DATA PROVIDED —
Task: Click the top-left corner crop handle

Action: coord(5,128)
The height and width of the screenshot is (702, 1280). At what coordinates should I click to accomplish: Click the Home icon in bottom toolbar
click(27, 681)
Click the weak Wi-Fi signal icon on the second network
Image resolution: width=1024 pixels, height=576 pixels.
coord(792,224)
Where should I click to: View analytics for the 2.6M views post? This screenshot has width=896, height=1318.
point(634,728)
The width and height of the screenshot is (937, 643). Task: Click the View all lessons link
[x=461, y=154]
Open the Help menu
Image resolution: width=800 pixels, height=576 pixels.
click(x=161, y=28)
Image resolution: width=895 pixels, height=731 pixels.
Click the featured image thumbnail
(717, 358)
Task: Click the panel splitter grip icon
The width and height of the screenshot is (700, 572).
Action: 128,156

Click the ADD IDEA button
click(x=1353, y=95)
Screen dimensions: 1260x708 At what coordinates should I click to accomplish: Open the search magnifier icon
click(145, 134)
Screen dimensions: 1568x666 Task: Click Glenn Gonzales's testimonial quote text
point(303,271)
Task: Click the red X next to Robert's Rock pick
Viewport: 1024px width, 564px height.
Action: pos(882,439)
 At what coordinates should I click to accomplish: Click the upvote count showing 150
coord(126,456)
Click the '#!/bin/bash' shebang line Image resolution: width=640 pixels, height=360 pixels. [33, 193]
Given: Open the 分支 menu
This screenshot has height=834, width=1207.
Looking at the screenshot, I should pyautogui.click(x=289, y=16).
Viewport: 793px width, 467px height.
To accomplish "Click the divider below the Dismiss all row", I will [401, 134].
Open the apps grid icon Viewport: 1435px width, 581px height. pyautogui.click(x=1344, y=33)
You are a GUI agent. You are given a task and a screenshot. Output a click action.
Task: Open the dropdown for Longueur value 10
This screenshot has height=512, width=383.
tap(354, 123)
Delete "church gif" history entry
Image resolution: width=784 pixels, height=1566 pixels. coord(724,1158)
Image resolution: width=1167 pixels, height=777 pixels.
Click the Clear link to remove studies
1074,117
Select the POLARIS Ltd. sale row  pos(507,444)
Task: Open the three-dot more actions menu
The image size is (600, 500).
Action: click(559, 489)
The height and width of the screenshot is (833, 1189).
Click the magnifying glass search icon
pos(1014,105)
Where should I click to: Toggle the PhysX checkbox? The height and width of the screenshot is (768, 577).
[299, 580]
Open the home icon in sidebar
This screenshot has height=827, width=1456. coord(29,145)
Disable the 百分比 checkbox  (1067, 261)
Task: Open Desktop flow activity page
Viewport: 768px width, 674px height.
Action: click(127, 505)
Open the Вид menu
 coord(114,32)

EXERCISE PROMPT — Please transcribe the listing in its entirety, exactly.

RESPONSE —
Task: Click the top-left corner crop handle

Action: coord(5,128)
The height and width of the screenshot is (702, 1280). At what coordinates should I click to accomplish: Click the Home icon in bottom toolbar
click(27, 681)
Click the weak Wi-Fi signal icon on the second network
Image resolution: width=1024 pixels, height=576 pixels.
coord(792,224)
Where should I click to: View analytics for the 2.6M views post? This screenshot has width=896, height=1318.
point(634,728)
The width and height of the screenshot is (937, 643). Task: Click the View all lessons link
[x=461, y=154]
Open the Help menu
Image resolution: width=800 pixels, height=576 pixels.
click(x=161, y=28)
Image resolution: width=895 pixels, height=731 pixels.
Click the featured image thumbnail
(717, 358)
Task: Click the panel splitter grip icon
The width and height of the screenshot is (700, 572).
Action: 128,156

Click the ADD IDEA button
click(x=1353, y=95)
Screen dimensions: 1260x708 At what coordinates should I click to accomplish: Open the search magnifier icon
click(145, 134)
Screen dimensions: 1568x666 Task: Click Glenn Gonzales's testimonial quote text
point(303,271)
Task: Click the red X next to Robert's Rock pick
Viewport: 1024px width, 564px height.
Action: pos(882,439)
 At what coordinates should I click to accomplish: Click the upvote count showing 150
coord(126,456)
Click the '#!/bin/bash' shebang line Image resolution: width=640 pixels, height=360 pixels. [33, 193]
Given: Open the 分支 menu
This screenshot has height=834, width=1207.
Looking at the screenshot, I should pyautogui.click(x=289, y=16).
Viewport: 793px width, 467px height.
To accomplish "Click the divider below the Dismiss all row", I will [401, 134].
Open the apps grid icon Viewport: 1435px width, 581px height. pyautogui.click(x=1344, y=33)
You are a GUI agent. You are given a task and a screenshot. Output a click action.
Task: Open the dropdown for Longueur value 10
This screenshot has height=512, width=383.
tap(354, 123)
Delete "church gif" history entry
Image resolution: width=784 pixels, height=1566 pixels. coord(724,1158)
Image resolution: width=1167 pixels, height=777 pixels.
Click the Clear link to remove studies
1074,117
Select the POLARIS Ltd. sale row  pos(507,444)
Task: Open the three-dot more actions menu
The image size is (600, 500).
Action: click(559, 489)
The height and width of the screenshot is (833, 1189).
Click the magnifying glass search icon
pos(1014,105)
Where should I click to: Toggle the PhysX checkbox? The height and width of the screenshot is (768, 577).
[299, 580]
Open the home icon in sidebar
This screenshot has height=827, width=1456. coord(29,145)
Disable the 百分比 checkbox  (1067, 261)
Task: Open Desktop flow activity page
Viewport: 768px width, 674px height.
Action: click(127, 505)
Open the Вид menu
 coord(114,32)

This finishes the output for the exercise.